DATA FOR THIS TASK Block Start

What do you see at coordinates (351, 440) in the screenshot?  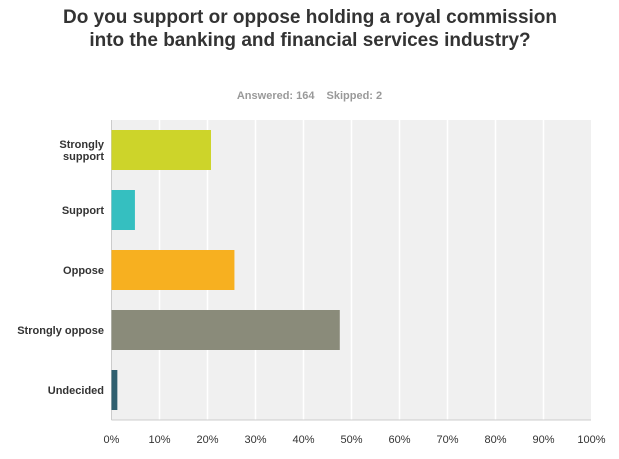 I see `x-tick-label: 50%` at bounding box center [351, 440].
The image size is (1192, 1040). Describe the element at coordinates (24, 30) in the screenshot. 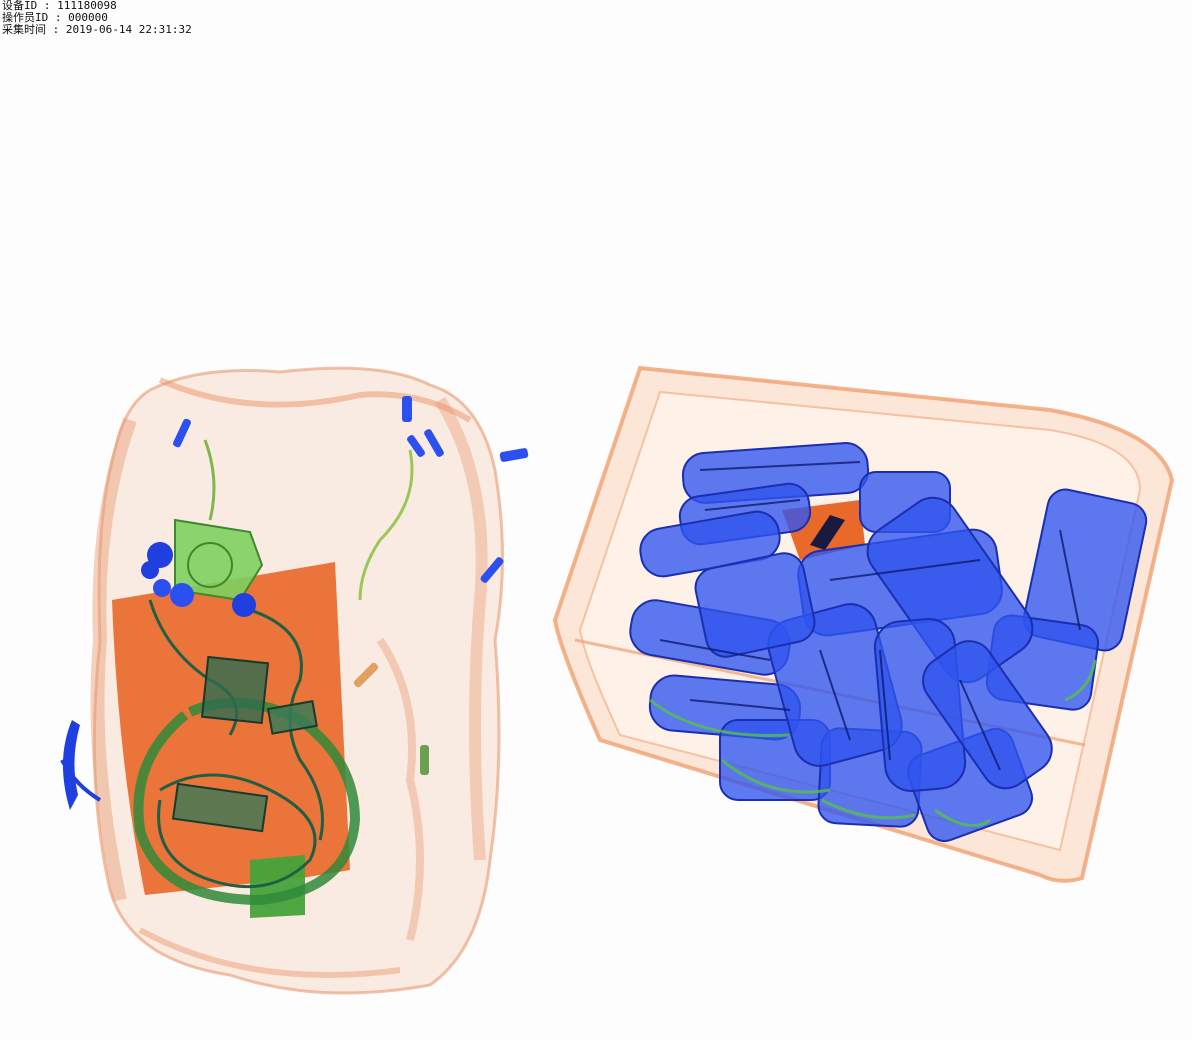

I see `capture-time-label: 采集时间` at that location.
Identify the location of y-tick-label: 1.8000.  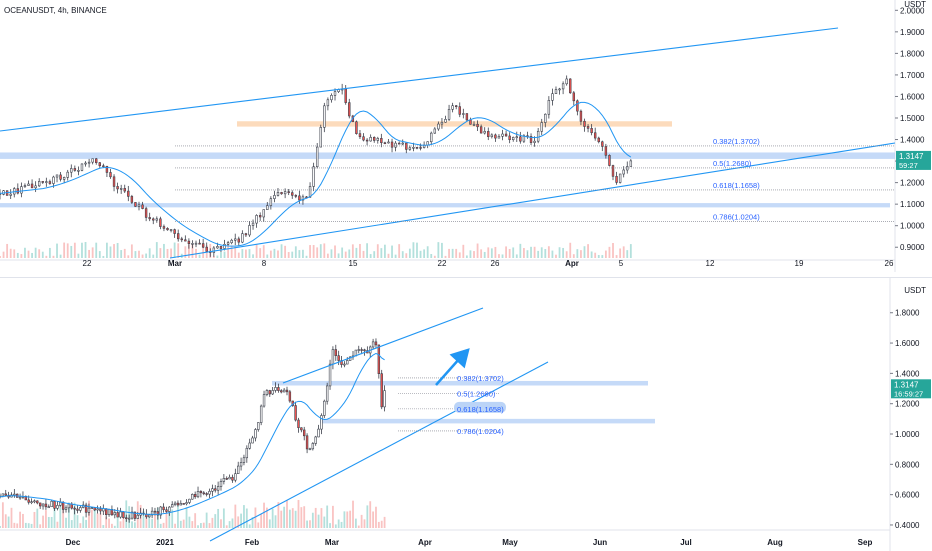
(908, 314).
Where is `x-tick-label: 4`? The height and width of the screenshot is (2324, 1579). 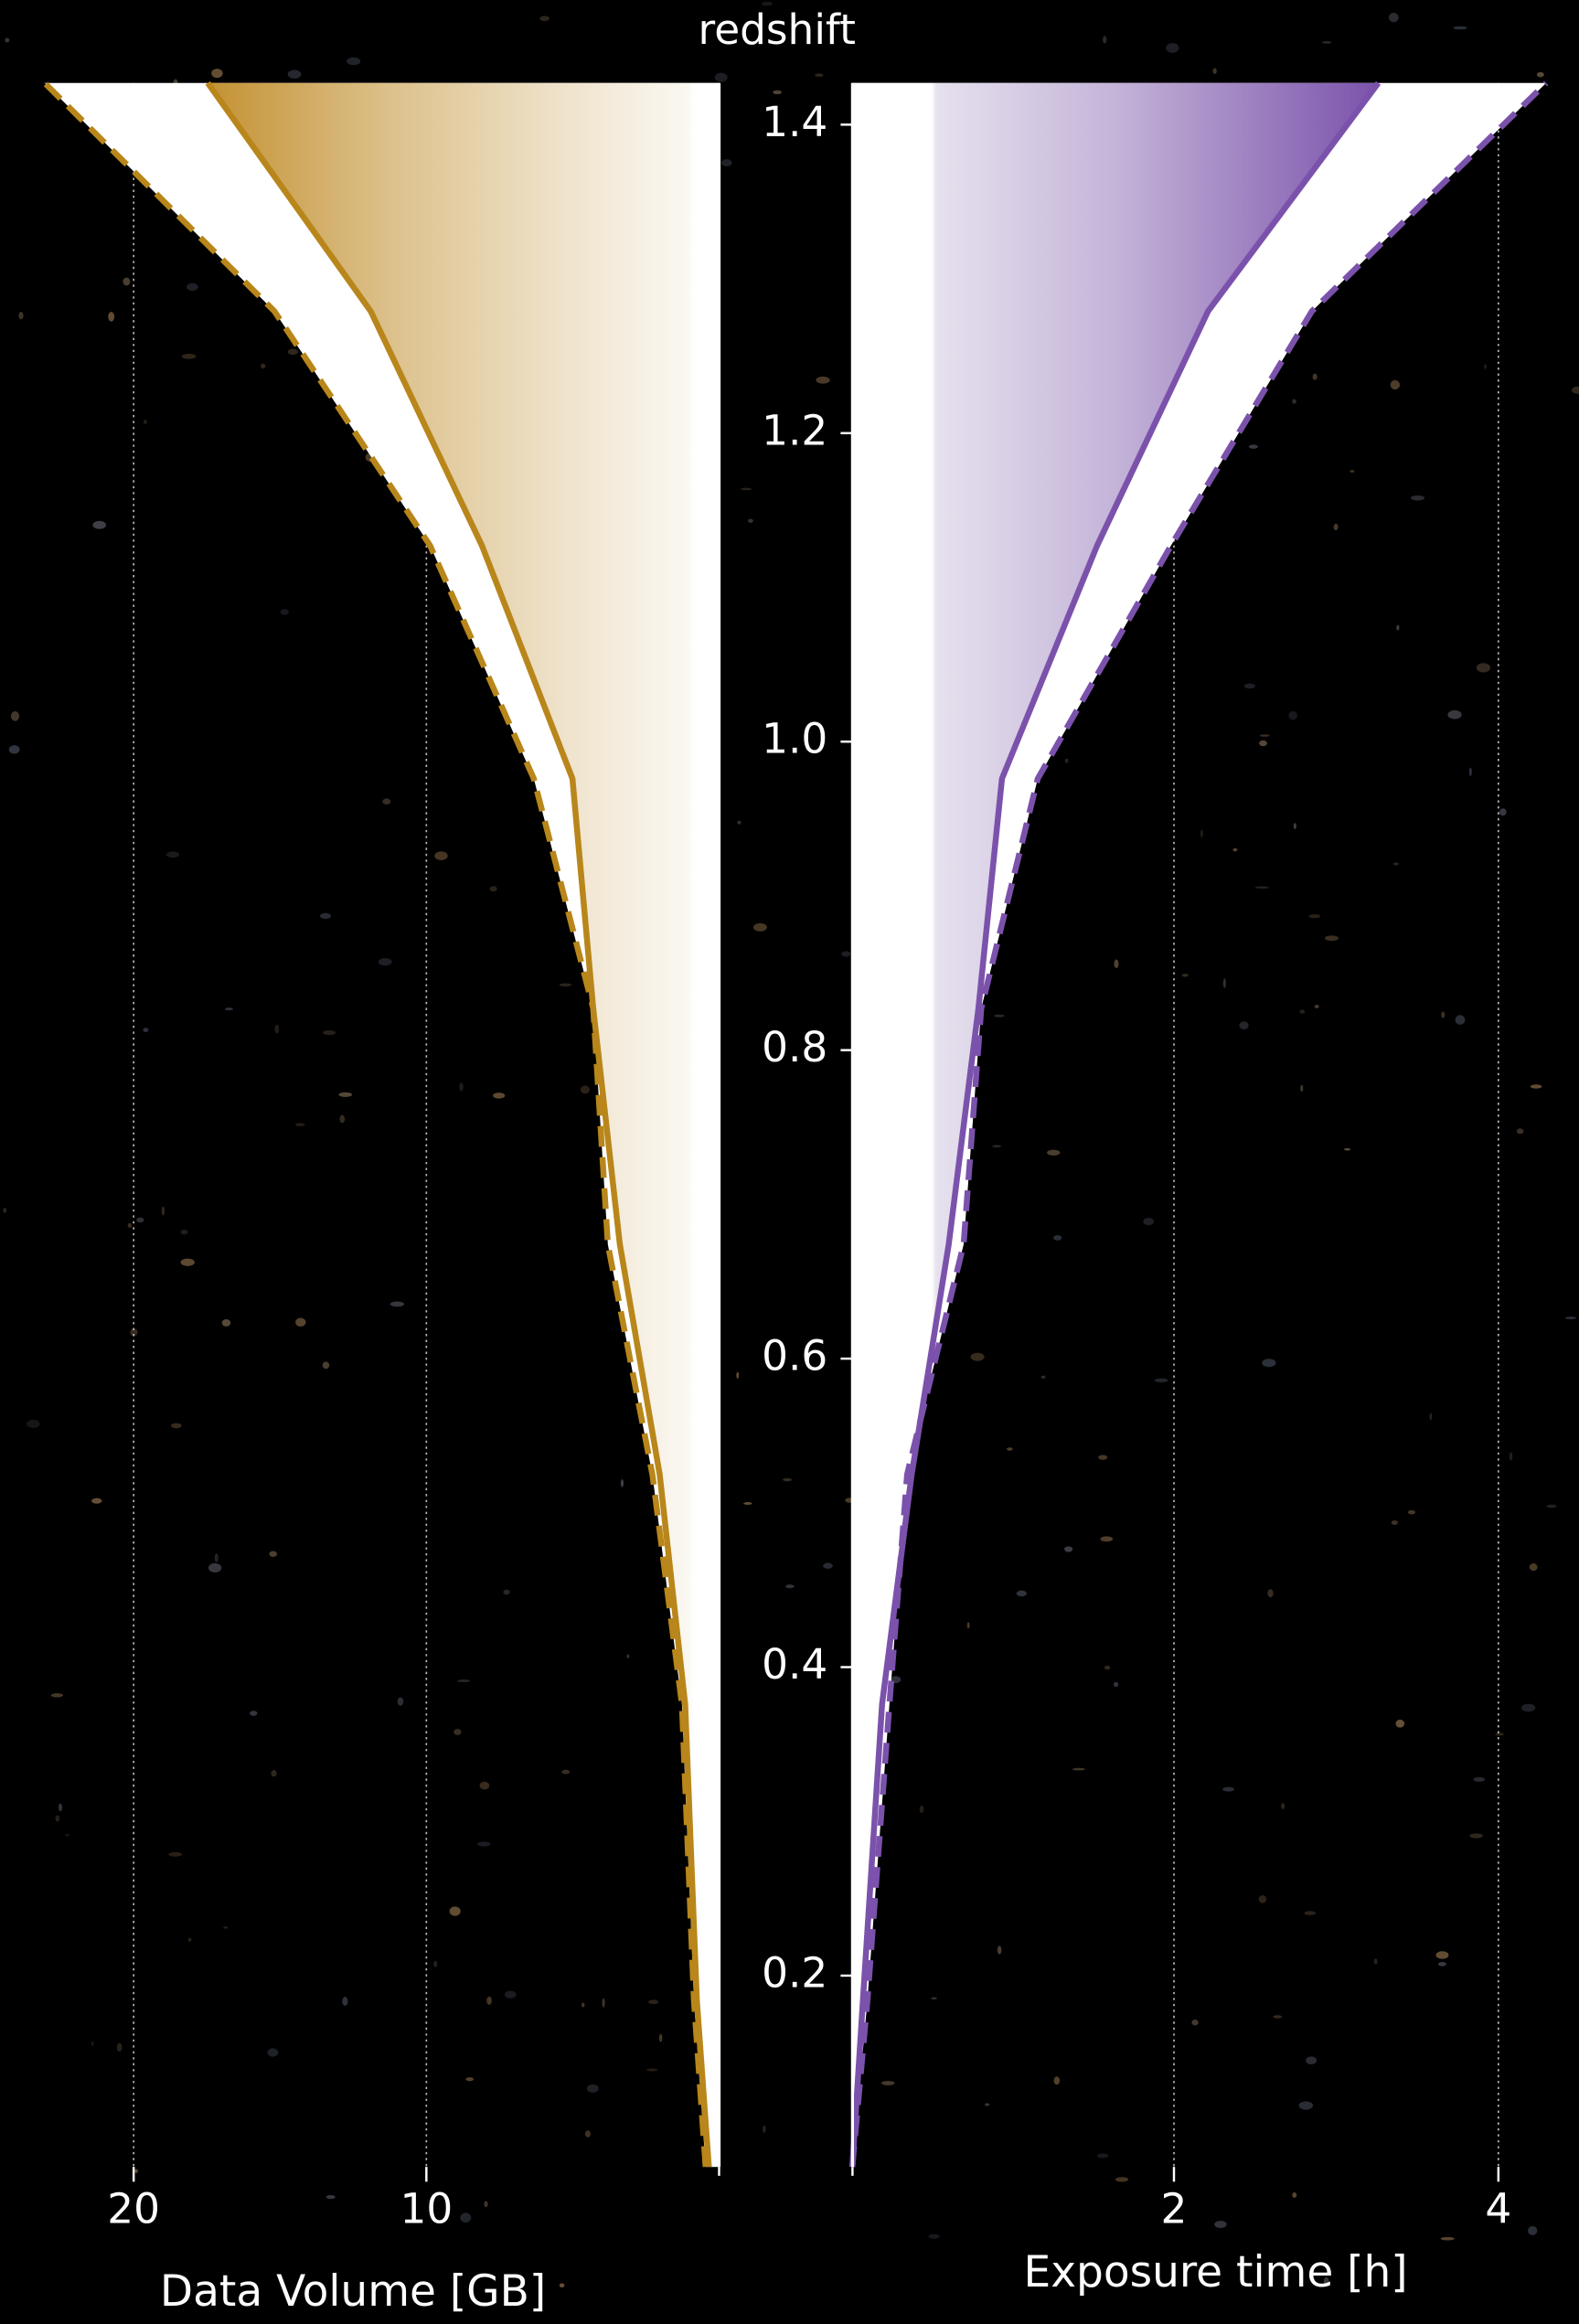 x-tick-label: 4 is located at coordinates (1498, 2208).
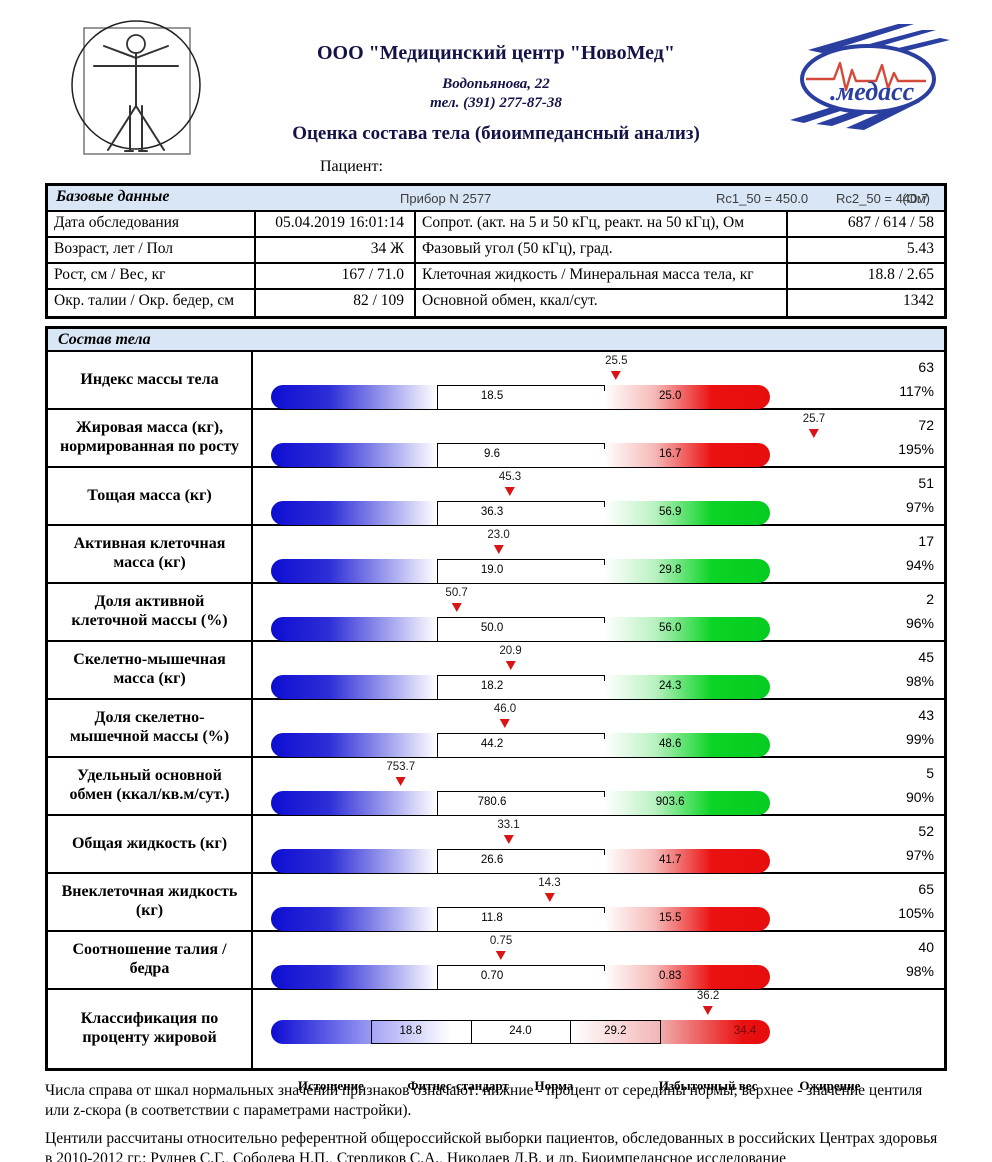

DATA FOR THIS TASK Block End

Convert the lines into a JSON list of strings, one per line: begin at the line that has "The image size" and stop after the one that has "(908, 314).". Skip blank lines, and leave the pictures out.

[
  "The image size is (1192, 1040). Describe the element at coordinates (24, 30) in the screenshot. ",
  "I see `capture-time-label: 采集时间` at that location.",
  "Identify the location of y-tick-label: 1.8000.  ",
  "(908, 314)."
]